Iron acquisition by Actinobacillus suis: identification and characterization of transferrin receptor proteins and encoding genes

Abstract

Actinobacillus suis is an important pathogen of swine, especially in high-health-status herds. A published report mentioning the binding of porcine transferrin (Tf) by at least one strain of A. suis suggested that A. suis, like other members of the Pasteurellaceae, can acquire Tf-bound iron by means of a siderophore-independent, receptor-mediated mechanism. The objective of the present study was to characterize the components involved in this process, if present. Growth assays, with seven strains, confirmed that A. suis can use porcine (but not human or bovine) Tf as an iron source for growth. In solid phase binding assays, total membranes derived from all strains exhibited strong binding of porcine Tf, but only if the membranes were from organisms grown under iron-restricted conditions.
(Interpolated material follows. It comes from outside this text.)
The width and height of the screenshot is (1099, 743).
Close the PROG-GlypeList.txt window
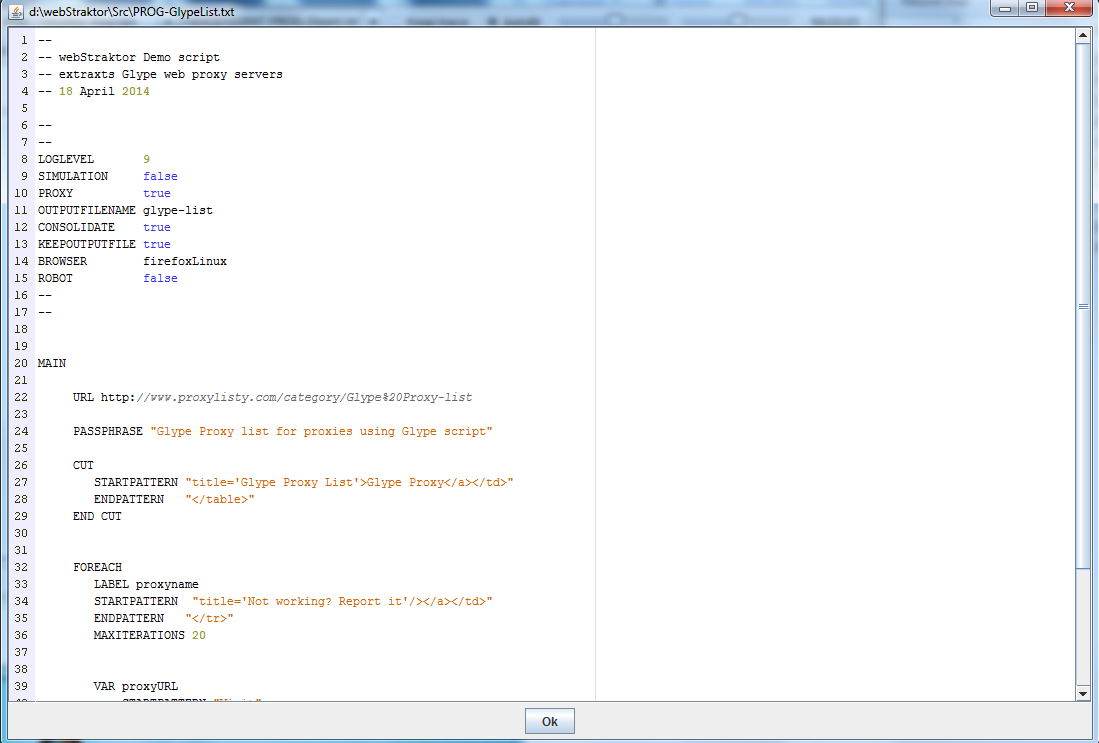point(1068,7)
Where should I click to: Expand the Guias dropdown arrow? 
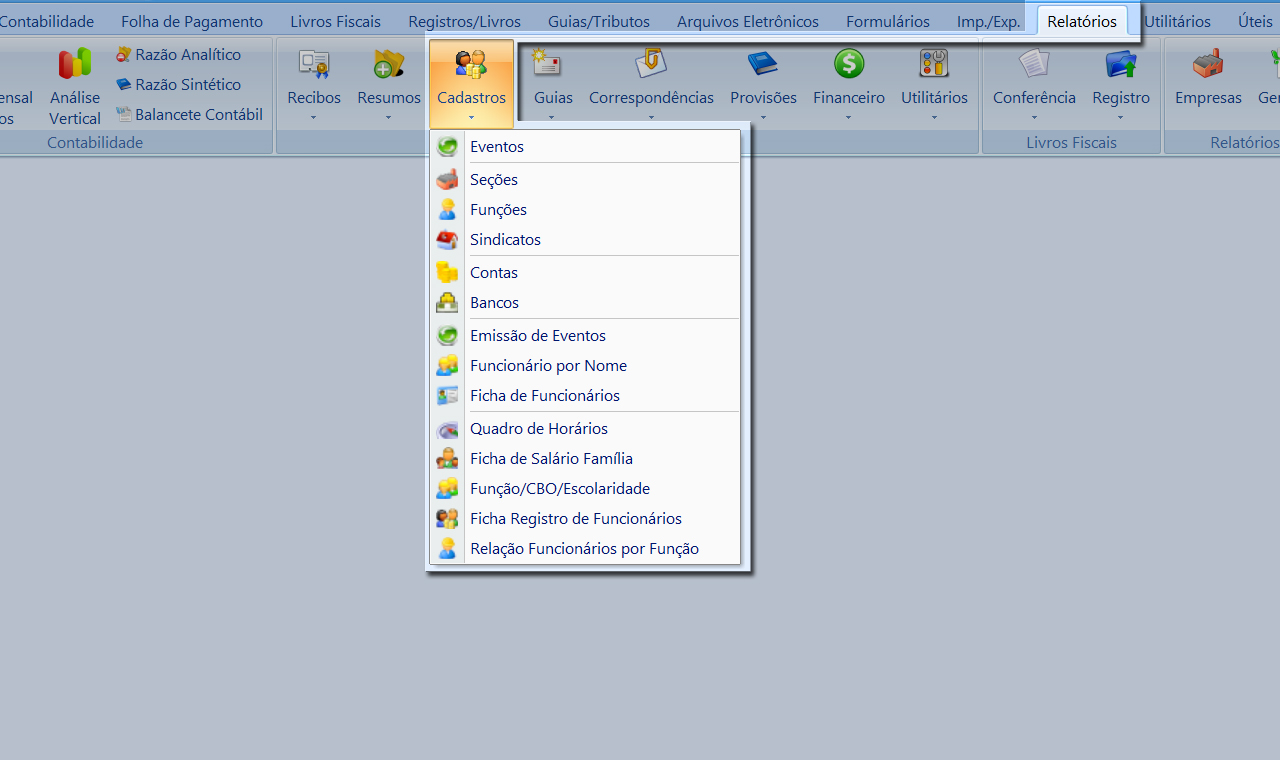(552, 117)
An affinity-isolation procedure allowed the isolation of putative Tf-binding polypeptides (∼100 and ∼63 kDa) from comparable membranes from all strains. PCR approaches allowed the amplification, cloning and sequencing of A. suis tonB, exbB, exbD, tbpB and tbpA homologues. Reverse transcription (RT)–PCR, using RNA from organisms grown under iron-replete and iron-restricted conditions, revealed that tonB, exbB, exbD, tbpB and tbpA are transcribed as a single unit with expression being up-regulated in response to iron restriction. The calculated molecular masses of the predicted, mature TbpA (104.3 kDa) and TbpB (63.4 kDa) proteins suggest strongly that the affinity-isolated, ∼100 and ∼63 kDa Tf-binding polypeptides represent TbpA and TbpB, respectively. It is concluded that the acquisition of Tf-bound iron by A. suis involves mechanisms analogous to those found in other members of the Pasteurellaceae.